**TASK TO CARRY OUT**. Render the stretch of the records from the line containing "You are a GUI" through the line containing "tap(44, 19)" as a JSON list of strings, one string per line, with blank lines skipped. Leave the pictures out.

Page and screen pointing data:
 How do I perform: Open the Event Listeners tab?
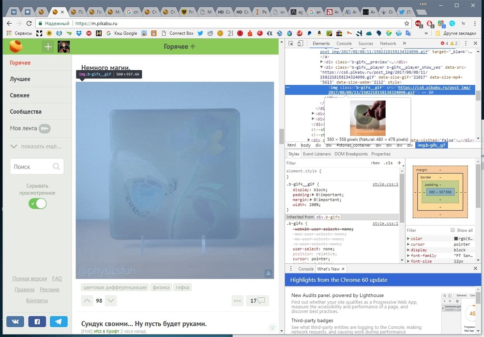[x=317, y=154]
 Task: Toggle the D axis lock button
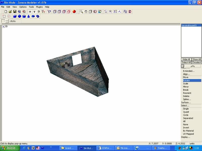[x=39, y=12]
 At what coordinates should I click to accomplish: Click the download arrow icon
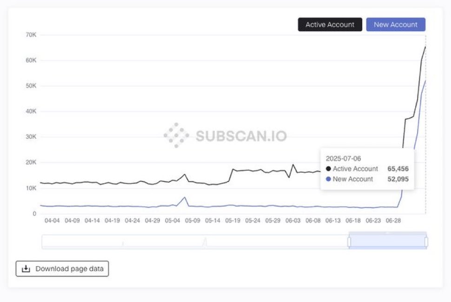(26, 268)
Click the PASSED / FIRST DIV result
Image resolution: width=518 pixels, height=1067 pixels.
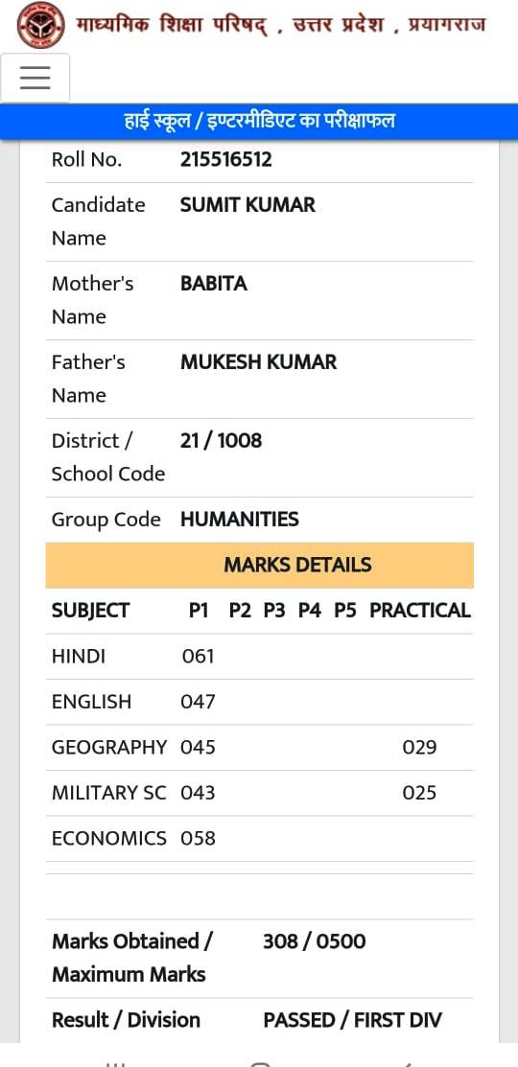tap(353, 1019)
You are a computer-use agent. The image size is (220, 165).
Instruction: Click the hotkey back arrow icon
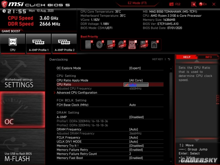(x=169, y=59)
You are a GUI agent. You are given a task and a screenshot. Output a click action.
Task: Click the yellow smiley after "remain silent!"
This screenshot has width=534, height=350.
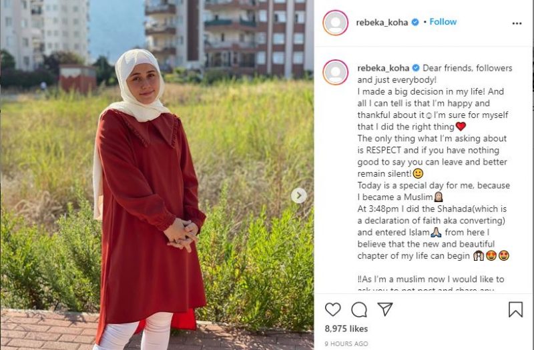tap(418, 173)
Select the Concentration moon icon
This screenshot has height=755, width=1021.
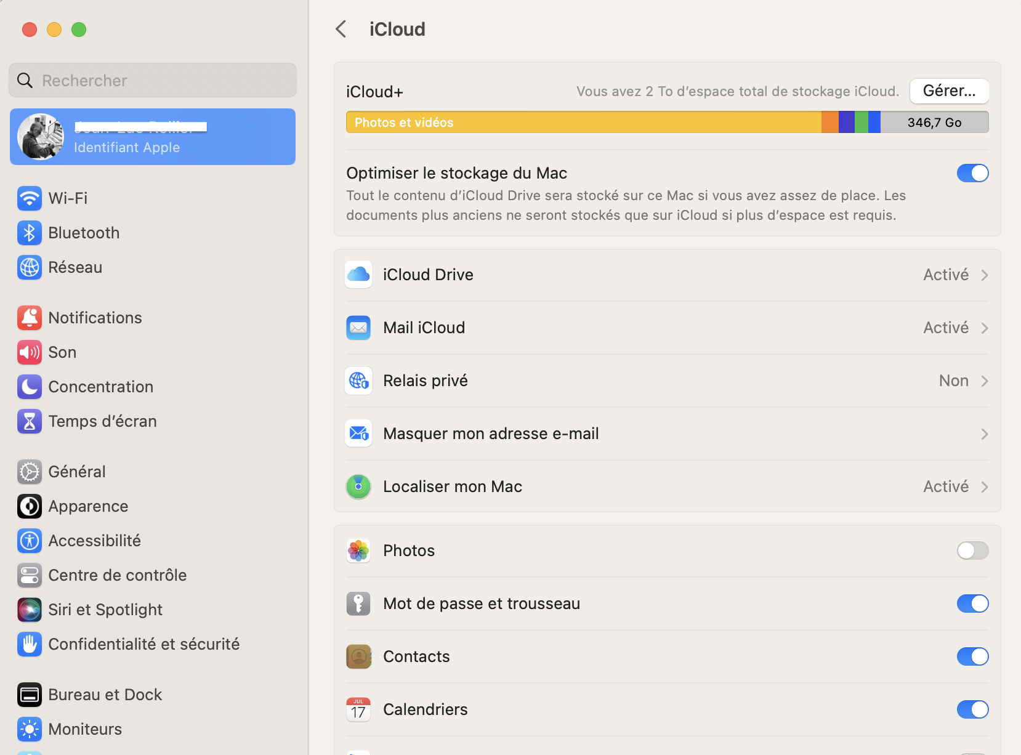(x=29, y=387)
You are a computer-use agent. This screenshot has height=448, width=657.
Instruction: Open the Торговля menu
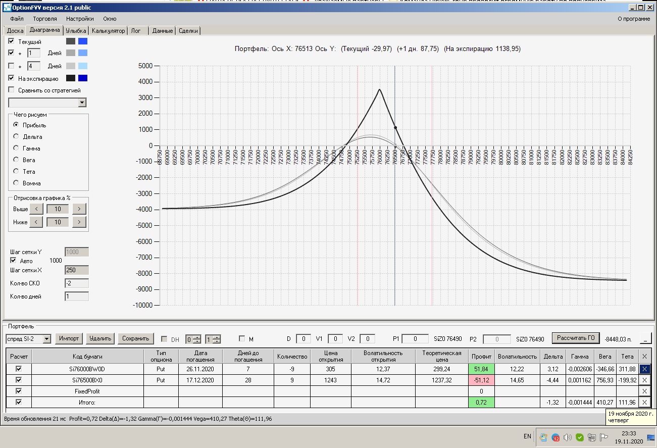tap(44, 19)
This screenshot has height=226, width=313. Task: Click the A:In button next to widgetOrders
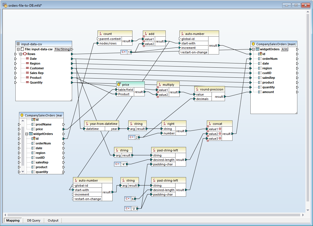click(284, 49)

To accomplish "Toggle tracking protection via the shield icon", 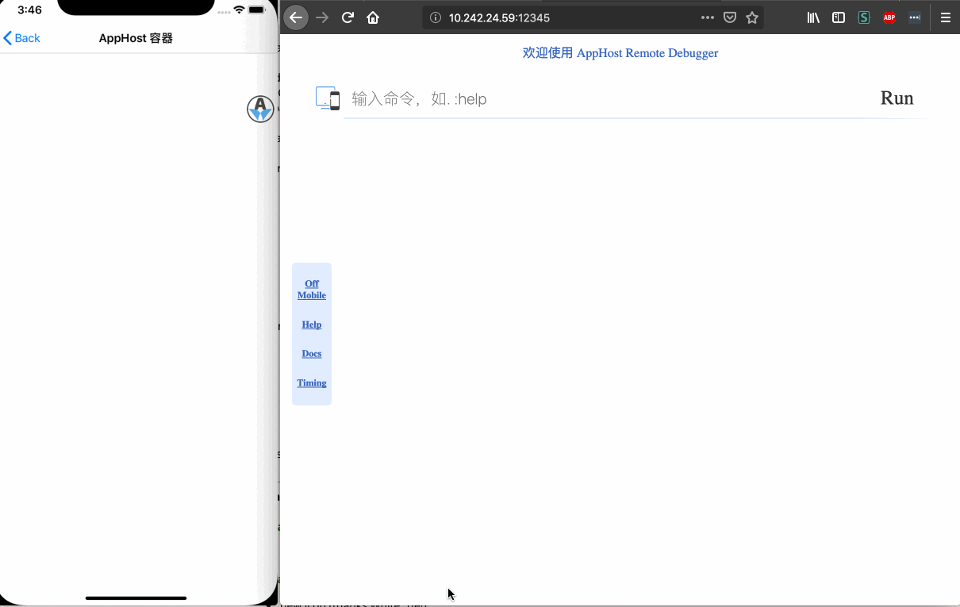I will tap(729, 17).
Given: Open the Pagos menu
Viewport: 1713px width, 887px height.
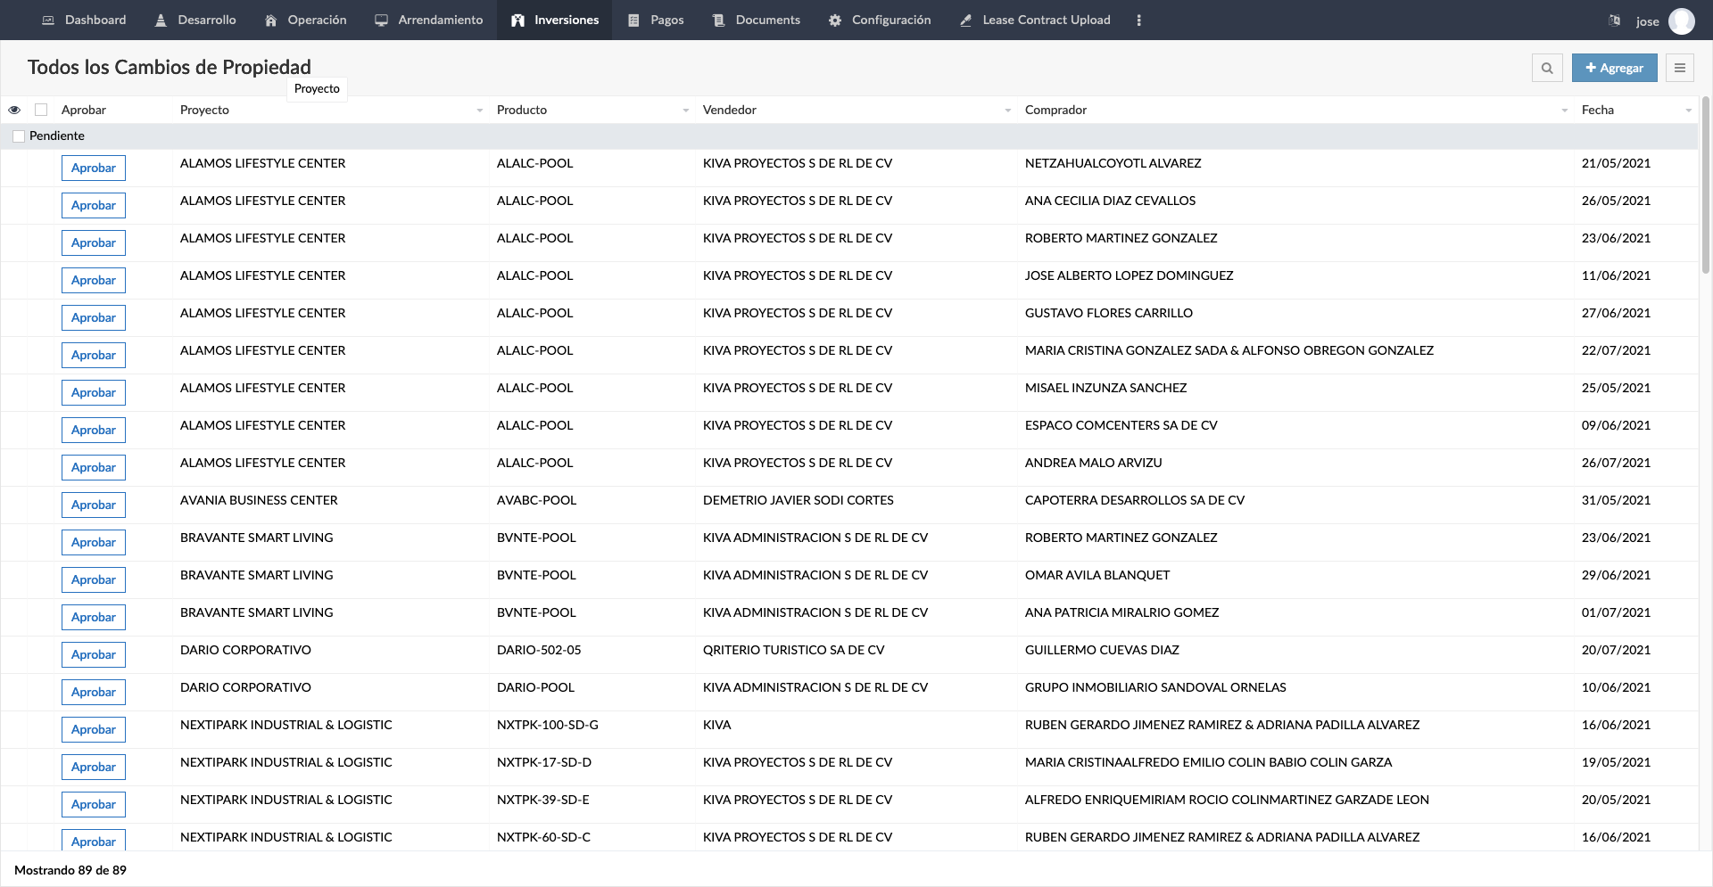Looking at the screenshot, I should coord(656,21).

**EXERCISE ANSWER**.
[
  "You are a GUI agent. You are given a task and a screenshot. Output a click action.",
  "Task: Click the yellow smiley after \"remain silent!\"",
  "This screenshot has width=534, height=350.",
  "tap(418, 173)",
  "Select the Concentration moon icon",
  "This screenshot has height=755, width=1021.",
  "(x=29, y=387)",
  "You are a computer-use agent. This screenshot has height=448, width=657.",
  "Instruction: Open the Торговля menu",
  "tap(44, 19)"
]